Assignment 1 |
Answer these questions using the report on Prince Rainier's illness:
(a) How old is Rainier?
(b) How many doctors issue the daily update to journalists?
(c) In yesterday's statement, what word replaced "extremely" in describing the prognosis?
Assignment 2 | Resume the report on Prince Rainier's illness, carrying it on from its final sentence.

Provided text |
MONACO: Could Prince Rainier III of Monaco survive the severe respiratory infection which put him in hospital for the past three weeks? A medical update issued by the palace yesterday provided a glimmer of hope, saying that Rainier's "cardiac, lung and kidney functions, which had not ceased deteriorating, have stabilised".
Rainier (81) was transferred to the intensive-care unit of Monaco's Cardio-Thoracic Centre one week ago and placed on a respirator.
Yesterday's communique ended widespread rumours that the prince was "brain dead" and that his children and doctors were waiting until the Easter holiday weekend was over to "unplug" life-support machines.
"The Sovereign is conscious, but under sedation, which enables him to withstand the respiratory assistance that is absolutely indispensable," the statement said.
The confusion and rumours surrounding Rainier's long agony are reminiscent of the death of the Palestinian president Yasser Arafat outside Paris last November. Each day, the prince's three doctors issue a laconic update to the hundreds of journalists who have flocked to the tiny principality to wait for his death. Saturday's statement that the prognosis was "extremely reserved" was interpreted as confirmation that Rainier was dying. But in yesterday's statement, the word "extremely" was reduced to "very".

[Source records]

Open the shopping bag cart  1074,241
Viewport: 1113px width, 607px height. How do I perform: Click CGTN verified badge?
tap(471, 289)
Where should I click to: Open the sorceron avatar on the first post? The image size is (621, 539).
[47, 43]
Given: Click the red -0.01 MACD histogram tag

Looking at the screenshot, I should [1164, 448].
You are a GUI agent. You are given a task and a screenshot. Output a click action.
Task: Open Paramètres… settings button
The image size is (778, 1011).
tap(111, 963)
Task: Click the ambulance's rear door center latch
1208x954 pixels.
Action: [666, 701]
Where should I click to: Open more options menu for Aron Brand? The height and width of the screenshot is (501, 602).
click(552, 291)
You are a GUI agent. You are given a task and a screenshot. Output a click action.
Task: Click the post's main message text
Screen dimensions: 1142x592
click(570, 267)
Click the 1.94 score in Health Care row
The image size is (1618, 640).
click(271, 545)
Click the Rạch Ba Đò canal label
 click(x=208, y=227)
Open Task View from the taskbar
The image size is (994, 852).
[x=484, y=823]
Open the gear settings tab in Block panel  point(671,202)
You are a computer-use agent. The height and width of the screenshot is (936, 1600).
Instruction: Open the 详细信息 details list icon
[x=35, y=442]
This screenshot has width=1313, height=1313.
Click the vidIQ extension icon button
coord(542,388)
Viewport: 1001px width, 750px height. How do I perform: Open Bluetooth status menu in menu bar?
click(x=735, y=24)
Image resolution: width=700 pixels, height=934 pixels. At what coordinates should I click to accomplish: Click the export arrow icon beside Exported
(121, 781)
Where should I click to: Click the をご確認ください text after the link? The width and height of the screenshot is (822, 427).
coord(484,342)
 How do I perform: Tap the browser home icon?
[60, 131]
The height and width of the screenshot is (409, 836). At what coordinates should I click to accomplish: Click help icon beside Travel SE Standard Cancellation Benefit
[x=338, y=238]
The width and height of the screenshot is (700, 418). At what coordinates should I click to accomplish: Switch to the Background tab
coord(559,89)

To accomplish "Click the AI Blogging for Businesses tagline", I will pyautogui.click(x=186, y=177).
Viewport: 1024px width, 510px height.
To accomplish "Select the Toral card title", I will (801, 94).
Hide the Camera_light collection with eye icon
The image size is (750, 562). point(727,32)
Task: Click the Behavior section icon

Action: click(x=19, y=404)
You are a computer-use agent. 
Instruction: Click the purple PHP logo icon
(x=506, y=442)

Answer space 1 |
(a) 81
(b) Three
(c) "Very"

Answer space 2 |
Paparazzi are allowed to stand outside the medical centre for only 15 minutes of every two hours to take pictures of the arrivals and departures of Rainier's children, grand-children and friends - an irony for the family at the origin of the celebrity press phenomenon.
In other signs that Rainier's life might soon end, President Jacques Chirac telephoned Prince Albert, who will succeed his father. (France holds huge influence over the principality, appointing Monaco's ministre d'état or prime minister.)
Prince Albert (47) and his sister Princess Caroline (48) appeared at their father's hospital window and waved to well-wishers. Rainier's grandchildren Pierre (17), and Andréa (20) - the third in line to the throne - visited his bedside.
Most of Monaco's 32,000 residents are Catholic, and Rainier made Catholicism the principality's state religion. César Penzo, the Grimaldis' family chaplain, left the medical centre in tears, and the Pope's secretary of state Angelo Sodano said John Paul II had given a "special benediction" for Rainier and "entrusted him to the intercession of the Virgin Mary".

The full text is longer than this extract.